__Short exercise__
Pick out every line in the records below that contains the string "size", and copy each one unchanged.

--- Provided records ---

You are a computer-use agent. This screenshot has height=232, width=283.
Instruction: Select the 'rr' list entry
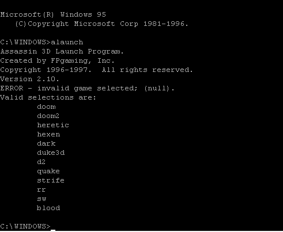point(41,190)
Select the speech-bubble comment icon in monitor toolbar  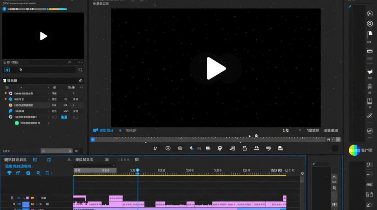[268, 148]
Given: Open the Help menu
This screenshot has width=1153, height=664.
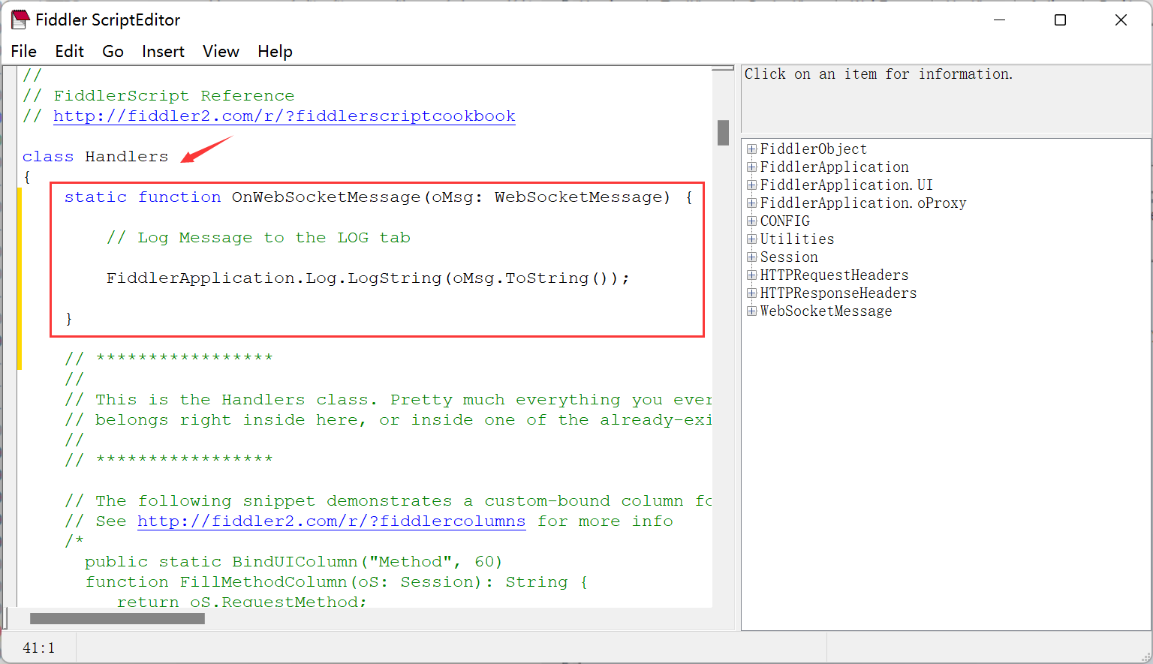Looking at the screenshot, I should (x=275, y=51).
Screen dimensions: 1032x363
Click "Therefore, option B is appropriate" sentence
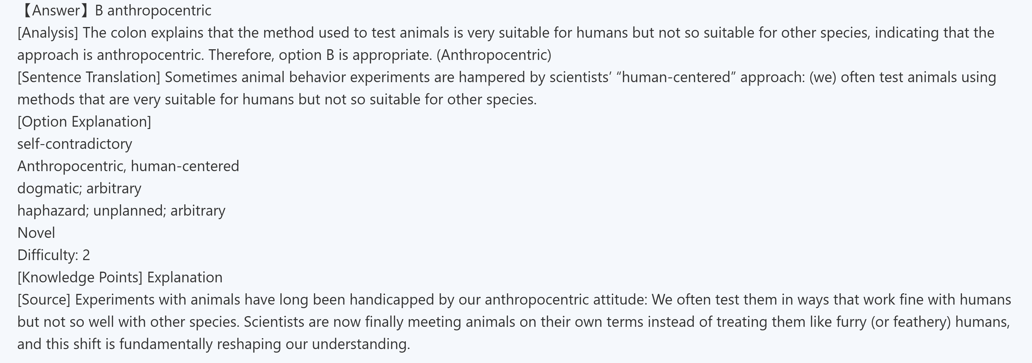tap(319, 55)
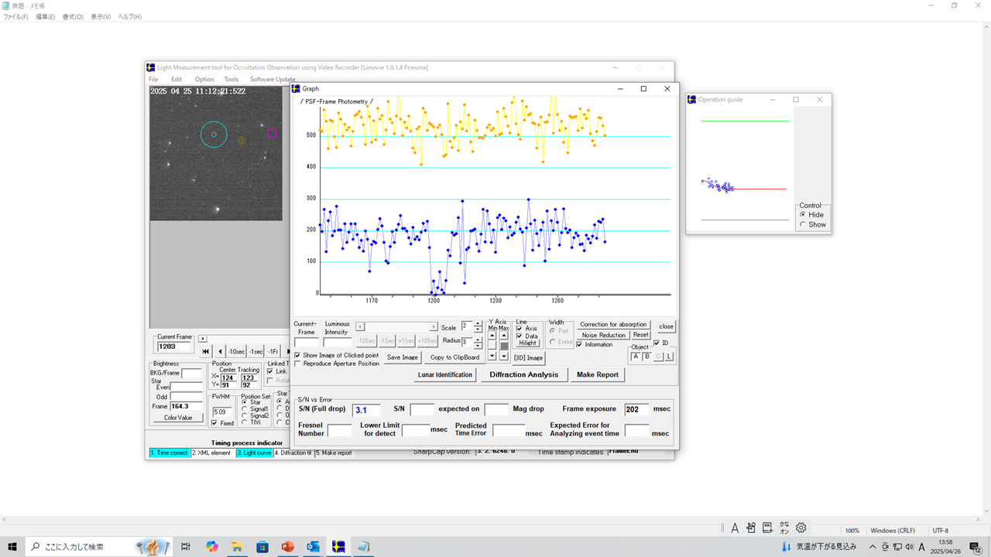Click the graph's horizontal scrollbar track
991x557 pixels.
397,326
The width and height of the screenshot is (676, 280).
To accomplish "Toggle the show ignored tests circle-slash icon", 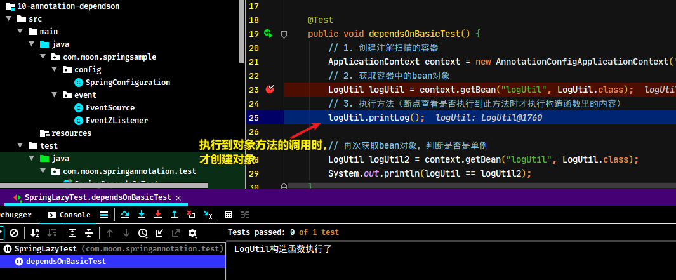I will 14,233.
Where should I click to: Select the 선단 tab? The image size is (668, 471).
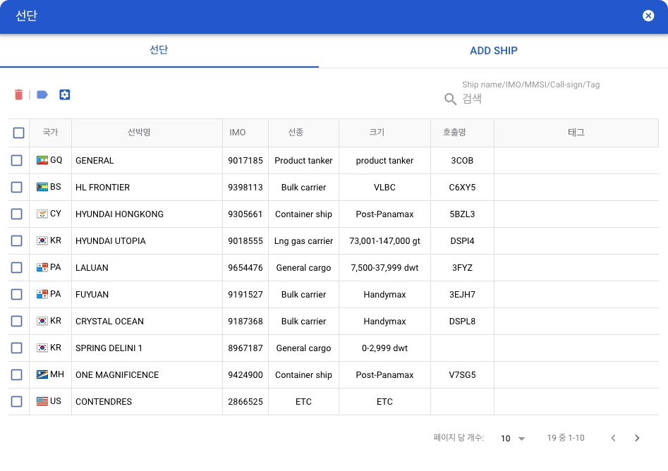pyautogui.click(x=159, y=50)
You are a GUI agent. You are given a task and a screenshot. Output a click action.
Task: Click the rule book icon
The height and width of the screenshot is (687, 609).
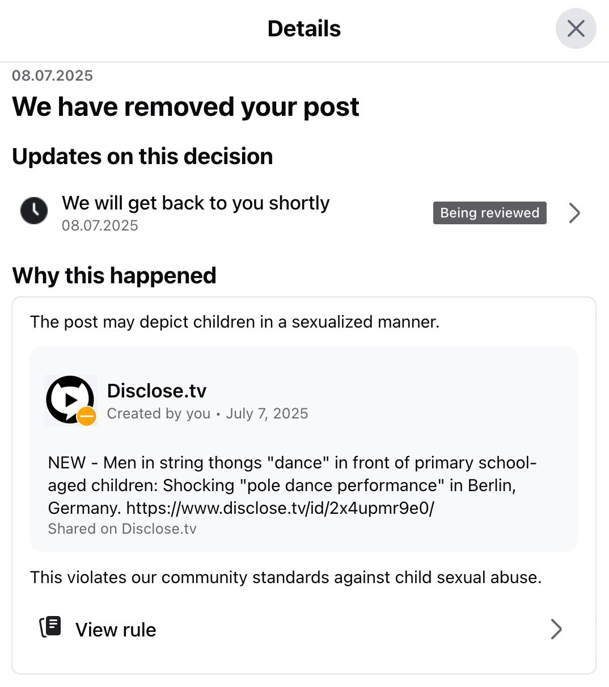point(50,627)
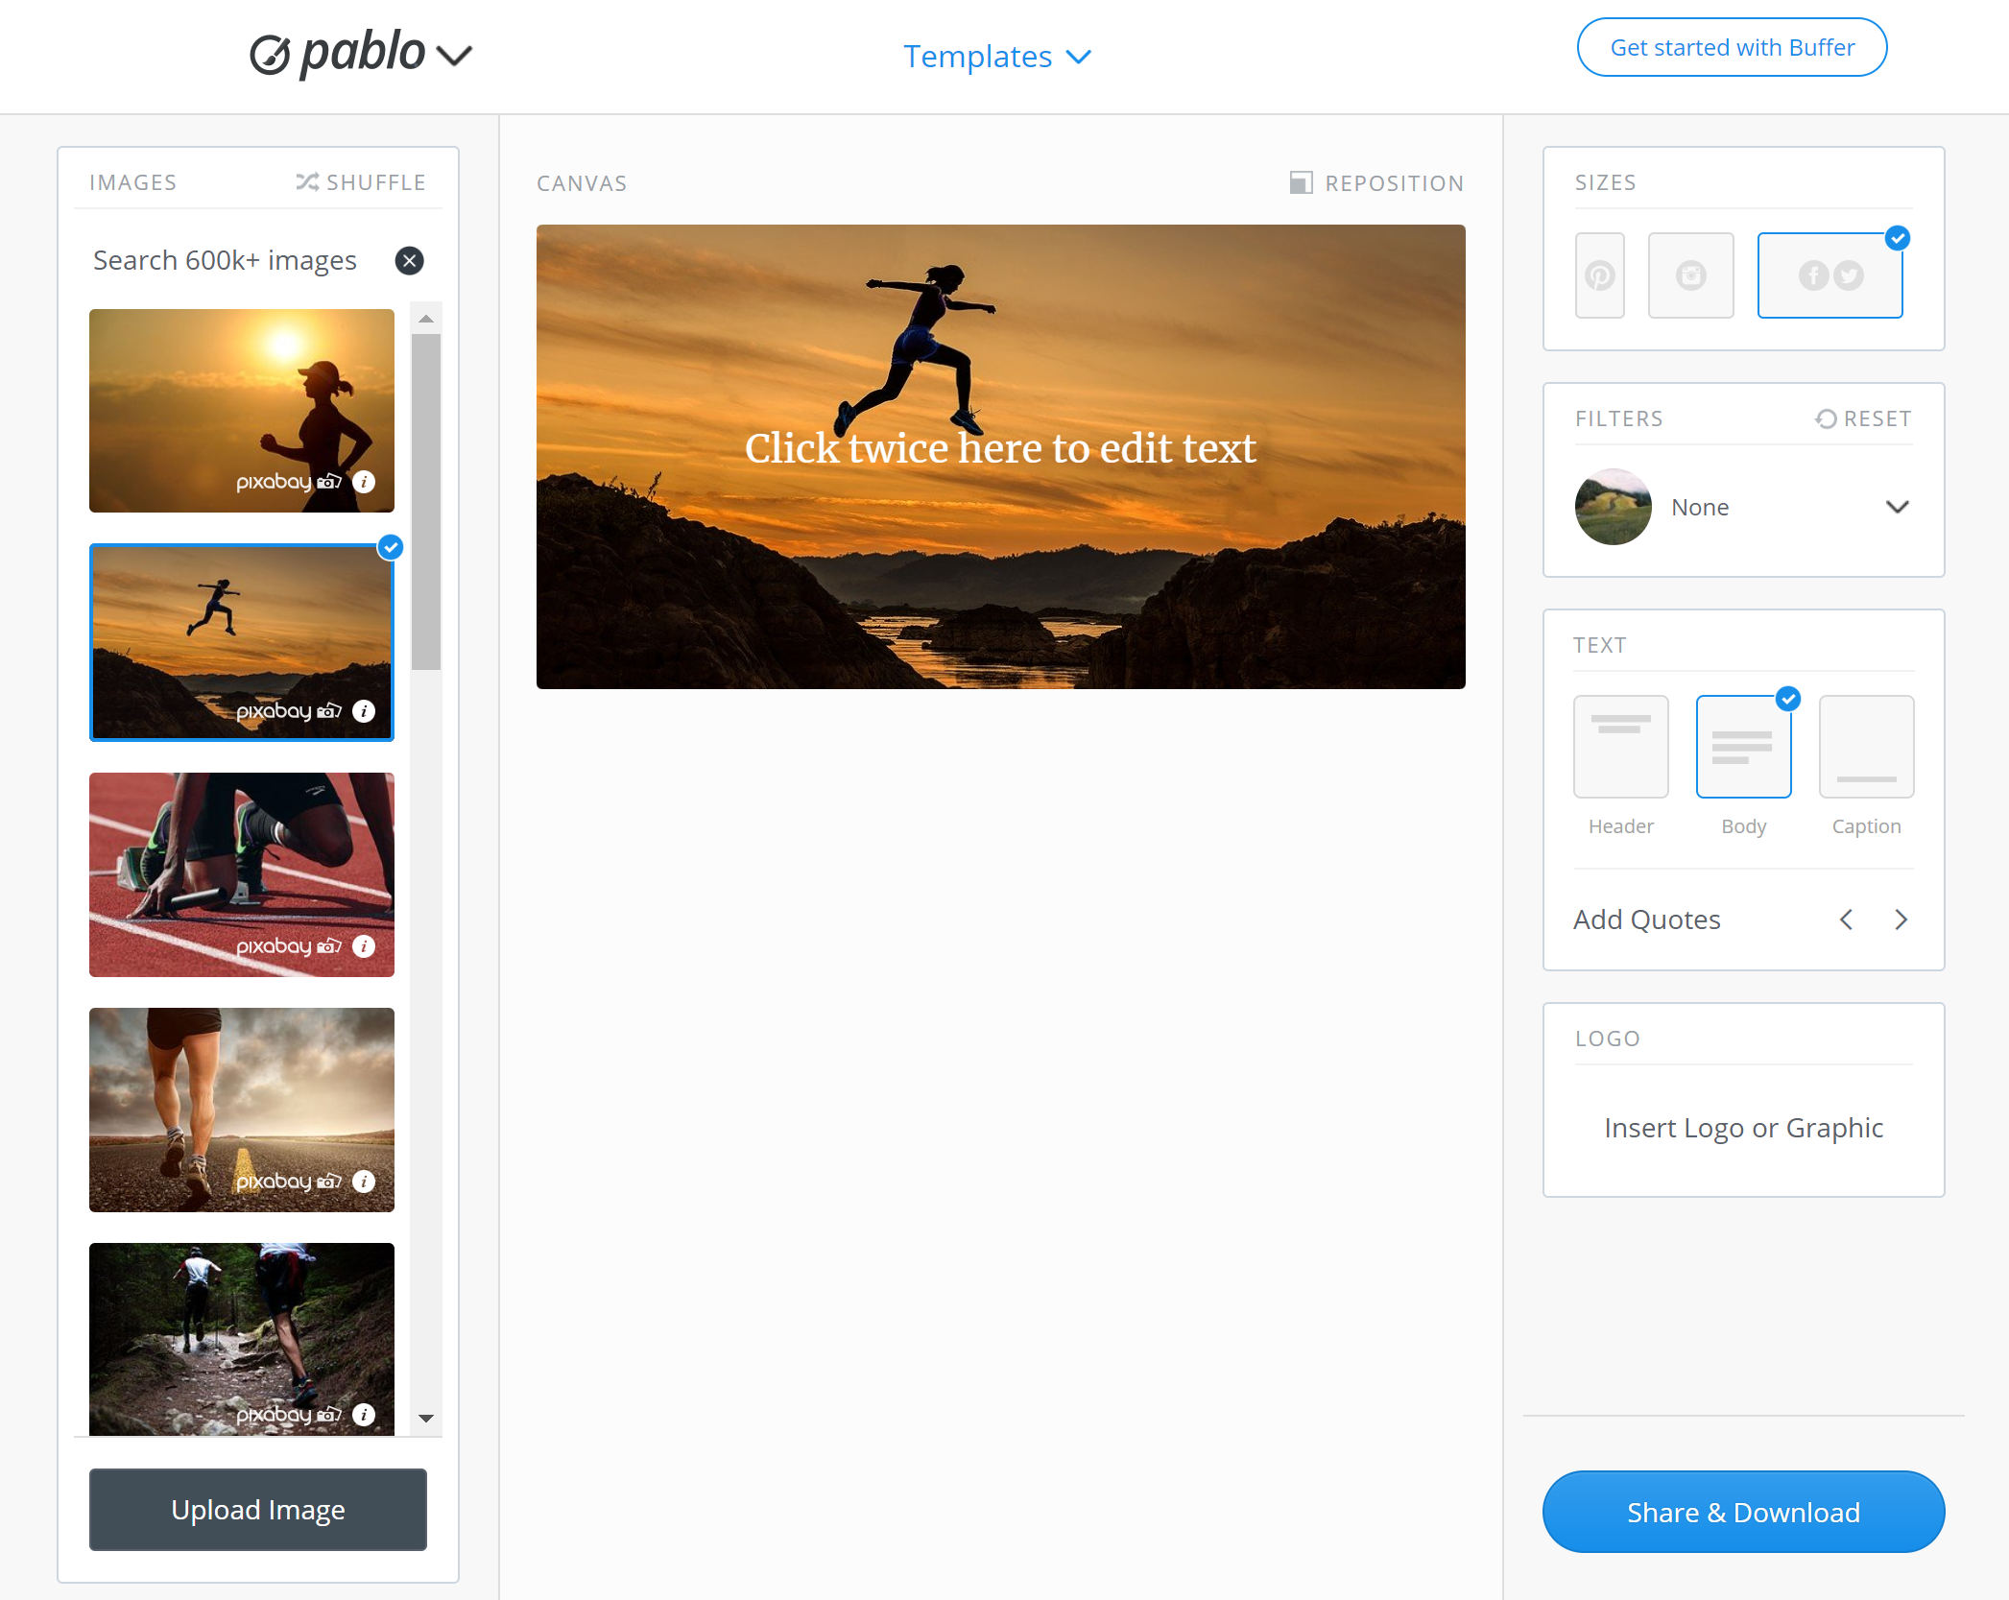
Task: Select the Twitter/Facebook size icon
Action: coord(1831,275)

---

__Task response__
Where should I click to: Select the 선단 tab? The image size is (668, 471).
Task: Select the Twitter/Facebook size icon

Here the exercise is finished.